À ce jour, l'Innocence Project a fait état de 143 disculpations fondées sur des analyses d'ADN. Dans leur ouvrage intitulé Actual Innocence[106], Scheck et Neufeld déclarent que dans le cas des 130 premières disculpations attribuables à une analyse d'ADN, c'est une identification erronée qui en a été la cause dans 101 cas (78 %), de faux aveux dans 35 cas (27 %) et des informateurs sous garde dans 21 cas (16 %). La durée moyenne d'incarcération a été de 10,45 ans, et le temps total purgé par 136 accusés disculpés a été de 1 470 ans. Soixante et un pour cent des accusés disculpés étaient de race noire, tandis que 78 % de leurs victimes étaient de race blanche. Ils signalent aussi que les États où l'on compte le plus grand nombre de disculpations attribuables à des analyses d'ADN après condamnation - Illinois (23) et New York (14) - ont été les deux premiers à adopter une loi autorisant à procéder à des analyses d'ADN pour les détenus après leur condamnation.
Selon Scheck et Neufeld, les analyses d'ADN sont [TRADUCTION] « une source de lumière qui faisait défaut »[107] :
[TRADUCTION] Pendant des générations, des avocats et des défenseurs américains se sont battus pour faire annuler les condamnations de gens qu'ils croyaient innocents, et jusqu'à tout récemment, ils devaient se fier aux rétractations de témoins ou aux aveux des véritables criminels. Du jour au lendemain, ou presque, les analyses d'ADN effectuées au cours des 15 dernières années ont non seulement rendu leur liberté à 132 personnes mais aussi mis au jour un système de droit qui considérait avec nettement trop de suffisance son équité et sa justesse. Ce n'est pas de quelle façon ces personnes sont sorties de prison qui importe le plus, mais de quelle façon elles y sont entrées.
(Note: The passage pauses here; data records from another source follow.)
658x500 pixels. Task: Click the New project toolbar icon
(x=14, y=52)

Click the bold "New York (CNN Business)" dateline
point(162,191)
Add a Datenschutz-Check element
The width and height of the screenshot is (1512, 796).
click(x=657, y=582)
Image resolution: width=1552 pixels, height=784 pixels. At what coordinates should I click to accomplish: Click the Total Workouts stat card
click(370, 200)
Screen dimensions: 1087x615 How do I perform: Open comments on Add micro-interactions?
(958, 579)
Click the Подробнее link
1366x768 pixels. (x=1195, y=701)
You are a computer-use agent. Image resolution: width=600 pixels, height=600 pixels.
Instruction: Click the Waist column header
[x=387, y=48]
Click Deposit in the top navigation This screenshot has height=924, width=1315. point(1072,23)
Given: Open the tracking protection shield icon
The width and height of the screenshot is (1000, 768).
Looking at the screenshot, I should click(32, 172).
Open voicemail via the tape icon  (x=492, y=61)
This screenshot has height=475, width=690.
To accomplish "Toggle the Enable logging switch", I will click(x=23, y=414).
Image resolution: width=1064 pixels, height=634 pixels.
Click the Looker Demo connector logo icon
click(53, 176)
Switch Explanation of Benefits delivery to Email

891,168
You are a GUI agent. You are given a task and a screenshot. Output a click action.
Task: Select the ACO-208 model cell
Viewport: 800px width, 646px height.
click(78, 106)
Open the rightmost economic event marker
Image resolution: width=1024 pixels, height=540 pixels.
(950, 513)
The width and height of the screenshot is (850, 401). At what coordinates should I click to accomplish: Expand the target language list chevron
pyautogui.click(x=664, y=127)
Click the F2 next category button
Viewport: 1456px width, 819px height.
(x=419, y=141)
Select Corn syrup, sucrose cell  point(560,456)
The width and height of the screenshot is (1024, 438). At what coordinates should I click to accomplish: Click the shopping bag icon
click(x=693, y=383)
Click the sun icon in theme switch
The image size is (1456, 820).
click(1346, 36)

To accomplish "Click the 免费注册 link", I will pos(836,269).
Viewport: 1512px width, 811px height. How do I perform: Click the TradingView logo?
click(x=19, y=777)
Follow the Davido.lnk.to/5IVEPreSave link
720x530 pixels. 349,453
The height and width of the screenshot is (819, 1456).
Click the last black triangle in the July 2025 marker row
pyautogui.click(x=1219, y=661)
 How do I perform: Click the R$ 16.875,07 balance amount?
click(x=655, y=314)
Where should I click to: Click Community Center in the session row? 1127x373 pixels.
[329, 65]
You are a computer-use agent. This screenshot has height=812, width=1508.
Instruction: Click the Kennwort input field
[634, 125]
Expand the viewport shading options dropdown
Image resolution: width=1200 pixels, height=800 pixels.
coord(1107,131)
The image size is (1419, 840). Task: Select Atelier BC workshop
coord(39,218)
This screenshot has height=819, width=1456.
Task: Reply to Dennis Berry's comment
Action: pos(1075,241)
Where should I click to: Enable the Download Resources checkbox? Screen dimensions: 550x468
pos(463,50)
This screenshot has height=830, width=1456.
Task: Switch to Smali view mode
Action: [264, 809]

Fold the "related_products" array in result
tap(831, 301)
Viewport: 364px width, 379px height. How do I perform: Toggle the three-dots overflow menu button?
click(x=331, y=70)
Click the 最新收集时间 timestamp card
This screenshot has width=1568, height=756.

Les auteurs déclarent qu'il y a probablement des milliers d'innocents derrière les barreaux qui, vraisemblablement, ne seront jamais libérés parce que la plupart des crimes commis ne comportent pas de preuves biologiques - du sang, du sperme, des cheveux, de la peau - qu'il est possible de soumettre à une analyse d'ADN[108] :
[TRADUCTION] « Notre procédure », écrivit le juge Learned Hand en 1923, « est depuis toujours hantée par le spectre de l'innocent condamné. Il s'agit d'un rêve irréel ». De nos jours, ces spectres sont partout. Mais le rêve irréel du juge Hand empêche peu de gens de dormir. Les innocents ne comptent pas, pas plus qu'ils ne sont comptés. Chaque service gouvernemental, depuis la plus petite localité jusqu'au ministère de la Justice des États-Unis, totalise les actes criminels, les plaintes, les mandats, les arrestations, les mises en accusation, les plaidoyers, les décisions, les procès, les procès devant jury, les procès devant juge, les verdicts, les peines, les libérations conditionnelles, les appels, les avis. Une division complète du gouvernement fédéral suit le nombre des délits commis, et bien des États se sont dotés d'un mécanisme analogue. Les statistiques recueillies se mesurent en gigaoctets et en étagères pleines.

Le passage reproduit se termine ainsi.